Cette convention constitue la condition d’une meilleure prise en compte de la réalité d’un phénomène auquel ni les pouvoirs publics ni les représentants de l’islam de France ne sauraient se résoudre. La signature de cette convention-cadre est une première, qui témoigne de votre volonté, Monsieur le Premier ministre, de considérer les citoyens de confession musulmane avec une égale dignité. Au nom des musulmans de France, je tiens à vous exprimer ici notre reconnaissance et notre gratitude.

Monsieur le Premier ministre, j’ai toujours connu en vous, ainsi que dans le ministre de l’Intérieur chargé des cultes, un interlocuteur respectueux de notre communauté. Dès votre prise de fonction, vous nous avez immédiatement assurés de votre engagement personnel pour faire respecter la liberté de conscience aussi bien que le principe de laïcité, lequel n’est pas la négation du sentiment religieux mais est un principe de tolérance, d’ouverture et de respect.

Vous nous avez également fait part de l’attachement des pouvoirs publics à ce que la religion musulmane soit traitée avec les mêmes égards que les autres religions sur le territoire national. À chaque fois, dans la joie comme dans l’épreuve, vous avez été à nos côtés ; les musulmans de France savent qu’ils peuvent compter sur votre soutien.

Aujourd’hui, nous pouvons être fiers du chemin parcouru ensemble : l’institutionnalisation de l’islam en France est un cas d’école en matière de gestion des cultes en Europe.

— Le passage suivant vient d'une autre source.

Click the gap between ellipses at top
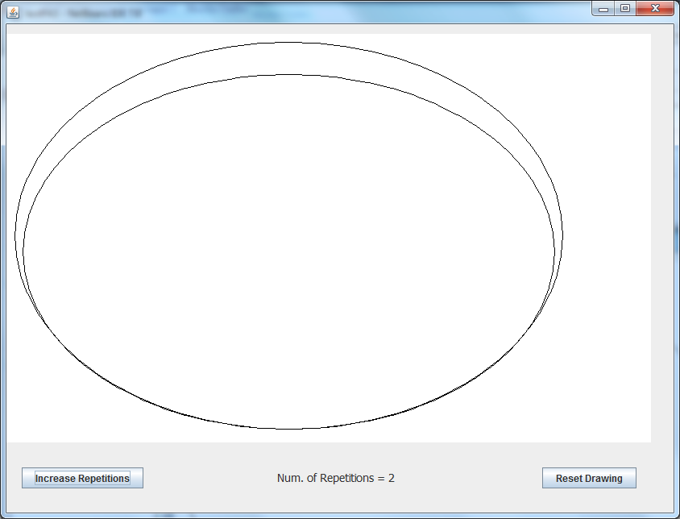Image resolution: width=680 pixels, height=519 pixels. coord(288,59)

Cette institutionnalisation a démontré aux récalcitrants l’esprit libéral de la laïcité et les possibilités d’ouverture et d’adaptation à de nouvelles situations.

Avec la création du Conseil français du culte musulman (CFCM), au printemps 2003, l’islam et devenu aujourd’hui une composante importante du paysage religieux français.

Sept ans après, le CFCM a acquis, malgré les faibles moyens dont il dispose et les difficultés qu’il rencontre comme toute jeune institution, une crédibilité et une visibilité indéniables.

Soucieux de mener à bien notre mission, une bonne gouvernance nécessite une évaluation régulière et transparente. Ainsi, nous avons mis en place un groupe de réflexion chargé de faire des propositions sur des questions portant, notamment, sur le règlement électoral et les critères de représentativité. Ces propositions seront présentées à nos instances avant la fin de l’année. L’objectif étant d’améliorer les dispositifs actuels et de consolider les acquis.

Depuis sa création, le CFCM s’est imposé des priorités qui sont celles des musulmans de France. Les pouvoirs publics l’accompagnent dans ces priorités que sont la formation de nos cadres religieux (imams, aumôniers, sacrificateurs), la question des carrés musulmans dans les cimetières, la construction des mosquées, l’organisation du pèlerinage, de l’abattage rituel, du marché du halal et des fêtes religieuses, ainsi que la lutte contre la montée des actes hostiles aux musulmans.

Notre engagement à tous doit être entier, responsable, authentique, dès lors que notre conviction commune est d’œuvrer à faire de notre pays la terre d’une diversité exemplaire et le symbole de notre capacité à communier ensemble, pour nous et surtout pour nos enfants, qui incarnent déjà le vivre-ensemble de demain.


* Mohammed Moussaoui est président du CFCM (Conseil français du culte musulman).